Il finale, con James che torna a casa per riappacificarsi con madre e moglie dopo aver finalmente trovato qualcosa in cui credere e che dia valore alla propria esistenza, diventa quasi inutile, didascalico.
Nell'intelaiatura del Capanno degli attrezzi è nella scena che si svolge tra zio e nipote che Greene tocca l'apice, il punto drammaticamente più intenso e sconvolgente: Dio, in quel capanno, fu costretto al miracolo dalla grande forza della fede. Quanto Greene concettualmente afferma in questo dramma supera anche il biblico sacrificio di Isacco. Per quel povero prete ciò che più conta non è una persona, ma la fede, anche se commette l'errore umano di barattarla proprio per una persona. Ma al di là di quella resurrezione fisica richiesta dal dramma, Greene, come è stato sottolineato, descrive il vero grande miracolo di numerose resurrezioni morali e spirituali: tante quante possono essere i «morti» nel gran «capanno» del giardino umano.

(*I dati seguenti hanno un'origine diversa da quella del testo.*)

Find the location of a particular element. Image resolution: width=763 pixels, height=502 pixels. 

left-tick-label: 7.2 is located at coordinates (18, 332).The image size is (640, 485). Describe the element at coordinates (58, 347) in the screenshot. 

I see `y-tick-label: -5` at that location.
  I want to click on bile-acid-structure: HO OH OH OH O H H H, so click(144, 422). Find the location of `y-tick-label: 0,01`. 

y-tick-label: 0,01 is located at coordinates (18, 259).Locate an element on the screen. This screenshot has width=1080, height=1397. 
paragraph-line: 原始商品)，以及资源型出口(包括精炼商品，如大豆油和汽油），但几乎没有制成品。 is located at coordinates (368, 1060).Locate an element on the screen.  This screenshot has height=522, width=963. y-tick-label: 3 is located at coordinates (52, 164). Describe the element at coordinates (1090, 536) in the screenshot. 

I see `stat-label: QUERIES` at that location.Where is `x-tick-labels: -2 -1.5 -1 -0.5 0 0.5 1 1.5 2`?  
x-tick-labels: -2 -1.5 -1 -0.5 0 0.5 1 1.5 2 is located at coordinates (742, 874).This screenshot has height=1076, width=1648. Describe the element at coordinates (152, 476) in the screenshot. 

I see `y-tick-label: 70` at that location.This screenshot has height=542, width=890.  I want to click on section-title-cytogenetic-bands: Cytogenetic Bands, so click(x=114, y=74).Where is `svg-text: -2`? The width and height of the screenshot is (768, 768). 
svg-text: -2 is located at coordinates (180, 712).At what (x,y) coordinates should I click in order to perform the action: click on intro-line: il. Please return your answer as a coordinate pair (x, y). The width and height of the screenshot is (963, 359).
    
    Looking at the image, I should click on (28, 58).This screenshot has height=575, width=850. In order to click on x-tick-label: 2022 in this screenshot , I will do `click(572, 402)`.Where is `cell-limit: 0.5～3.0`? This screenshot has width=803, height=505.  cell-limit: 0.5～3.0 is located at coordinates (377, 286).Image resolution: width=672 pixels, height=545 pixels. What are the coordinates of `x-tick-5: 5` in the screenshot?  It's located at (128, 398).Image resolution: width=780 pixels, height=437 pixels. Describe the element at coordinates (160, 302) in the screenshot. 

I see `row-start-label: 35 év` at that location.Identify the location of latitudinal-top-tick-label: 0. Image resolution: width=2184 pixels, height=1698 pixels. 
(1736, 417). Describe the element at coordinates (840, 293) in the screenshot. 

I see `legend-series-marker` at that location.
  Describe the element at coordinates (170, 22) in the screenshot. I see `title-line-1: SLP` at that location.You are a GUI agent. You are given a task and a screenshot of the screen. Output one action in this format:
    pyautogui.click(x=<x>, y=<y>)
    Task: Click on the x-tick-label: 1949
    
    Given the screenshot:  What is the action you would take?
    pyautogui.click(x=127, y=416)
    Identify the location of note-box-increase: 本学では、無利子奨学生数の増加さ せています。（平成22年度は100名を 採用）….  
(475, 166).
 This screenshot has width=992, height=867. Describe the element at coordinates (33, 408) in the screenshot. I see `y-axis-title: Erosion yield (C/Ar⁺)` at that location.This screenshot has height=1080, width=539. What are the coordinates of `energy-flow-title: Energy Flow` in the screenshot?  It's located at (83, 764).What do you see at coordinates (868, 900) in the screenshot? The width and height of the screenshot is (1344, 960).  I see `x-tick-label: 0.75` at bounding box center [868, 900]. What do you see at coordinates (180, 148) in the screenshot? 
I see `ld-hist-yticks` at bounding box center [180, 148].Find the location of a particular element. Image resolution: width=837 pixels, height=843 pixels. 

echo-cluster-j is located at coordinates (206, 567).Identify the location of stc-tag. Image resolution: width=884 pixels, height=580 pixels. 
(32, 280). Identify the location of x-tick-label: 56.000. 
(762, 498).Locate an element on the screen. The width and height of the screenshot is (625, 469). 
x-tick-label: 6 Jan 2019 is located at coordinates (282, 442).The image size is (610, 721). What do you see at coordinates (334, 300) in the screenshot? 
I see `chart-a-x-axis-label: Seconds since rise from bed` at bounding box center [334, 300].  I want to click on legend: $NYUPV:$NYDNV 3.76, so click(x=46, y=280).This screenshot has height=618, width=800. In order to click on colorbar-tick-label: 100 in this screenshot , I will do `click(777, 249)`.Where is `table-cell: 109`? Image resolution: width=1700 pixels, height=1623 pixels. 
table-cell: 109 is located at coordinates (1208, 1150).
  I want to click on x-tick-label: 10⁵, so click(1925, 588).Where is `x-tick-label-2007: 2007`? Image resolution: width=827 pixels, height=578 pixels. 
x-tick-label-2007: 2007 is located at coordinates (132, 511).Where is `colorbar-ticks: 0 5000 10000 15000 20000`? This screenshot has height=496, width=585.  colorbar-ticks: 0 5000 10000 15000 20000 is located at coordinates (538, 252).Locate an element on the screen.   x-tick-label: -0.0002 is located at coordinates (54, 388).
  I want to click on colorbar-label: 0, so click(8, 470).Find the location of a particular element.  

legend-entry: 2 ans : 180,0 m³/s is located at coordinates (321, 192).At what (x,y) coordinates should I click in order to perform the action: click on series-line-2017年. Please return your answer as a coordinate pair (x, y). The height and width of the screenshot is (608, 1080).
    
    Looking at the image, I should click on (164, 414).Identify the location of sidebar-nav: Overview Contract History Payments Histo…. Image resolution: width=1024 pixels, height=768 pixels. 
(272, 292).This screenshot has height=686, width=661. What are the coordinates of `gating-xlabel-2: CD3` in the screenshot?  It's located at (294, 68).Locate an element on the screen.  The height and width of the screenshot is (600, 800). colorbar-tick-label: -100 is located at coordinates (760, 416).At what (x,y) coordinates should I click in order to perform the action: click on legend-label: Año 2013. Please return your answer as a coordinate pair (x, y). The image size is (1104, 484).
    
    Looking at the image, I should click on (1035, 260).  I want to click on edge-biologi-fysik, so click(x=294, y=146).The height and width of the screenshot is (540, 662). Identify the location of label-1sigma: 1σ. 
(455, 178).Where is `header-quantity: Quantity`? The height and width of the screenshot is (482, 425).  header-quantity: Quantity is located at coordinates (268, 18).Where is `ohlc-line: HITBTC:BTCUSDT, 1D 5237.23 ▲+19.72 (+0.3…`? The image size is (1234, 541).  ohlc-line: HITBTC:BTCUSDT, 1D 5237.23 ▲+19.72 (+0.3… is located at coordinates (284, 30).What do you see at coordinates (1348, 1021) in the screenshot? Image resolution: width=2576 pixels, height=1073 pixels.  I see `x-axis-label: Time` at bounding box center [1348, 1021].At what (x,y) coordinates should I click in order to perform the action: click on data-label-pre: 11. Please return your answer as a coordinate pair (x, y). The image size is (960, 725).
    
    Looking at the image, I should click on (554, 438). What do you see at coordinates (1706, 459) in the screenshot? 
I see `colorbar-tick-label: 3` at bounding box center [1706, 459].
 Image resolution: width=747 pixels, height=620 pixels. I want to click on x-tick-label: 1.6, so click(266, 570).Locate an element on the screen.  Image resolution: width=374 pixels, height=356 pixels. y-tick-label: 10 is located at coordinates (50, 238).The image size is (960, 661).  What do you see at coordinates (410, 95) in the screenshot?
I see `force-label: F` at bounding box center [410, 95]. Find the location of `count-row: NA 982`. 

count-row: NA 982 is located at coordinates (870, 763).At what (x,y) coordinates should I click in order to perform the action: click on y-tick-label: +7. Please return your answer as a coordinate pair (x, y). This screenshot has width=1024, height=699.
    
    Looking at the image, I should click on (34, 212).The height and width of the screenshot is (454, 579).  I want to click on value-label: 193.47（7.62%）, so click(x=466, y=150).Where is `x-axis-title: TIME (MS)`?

Opera di grande intensità spirituale, dunque, questo Capanno degli attrezzi di cui il regista Sandro Bolchi, chiamato a San Miniato dopo anni di assenza dalle scene, ha rispettato tutta la forza drammatica con una regia da «direttore d'orchestra», tesa a privilegiare i ritmi della vicenda, ma anche a valorizzare alcuni «a solo», come quello di Padre Callifer a cui ha dato voce, corpo e sentimenti un grande Mario Maranzana in una scena che, pur di breve durata, rimarrà memorabile. Ma quest'anno, l'Istituto del dramma popolare, a differenza di altre volte, ha saputo mettere insieme un'intera compagnia di ottimo livello con in testa un bravo Carlo Simoni, che ha trasmesso al pubblico tutte le angosce e i tormenti di James Callifer, e una Regina Bianchi che da par suo ha tratteggiato la triste e rassegnata madre Mary. Da ricordare, comunque, anche tutti gli altri interpeti: Giorgio Bonora, Joyce Leoni, Margherita Guzzinati, Enrico Baroni, Sergio Fiorentini, Rodolfo Santini, Rina Franchetti e Micaela Giustiniani.
Per la messa in scena del dramma di Greene è stato scoperto e sfruttato; un altro angolo della bella piazza del Duomo di San Miniato, quello a lato della cattedrale che con i suoi vialetti di tigli ha offerto un suggestivo scenario naturale per il giardino di casa Callifer, con gli spettatori a «spiare» come da dietro un'immaginaria siepe lo svolgersi del dramma.
Il pubblico ha applaudito convinto e le riserve espresse da alcuni critici nei giorni scorsi appaiono dettate da qualche preconcetto di troppo.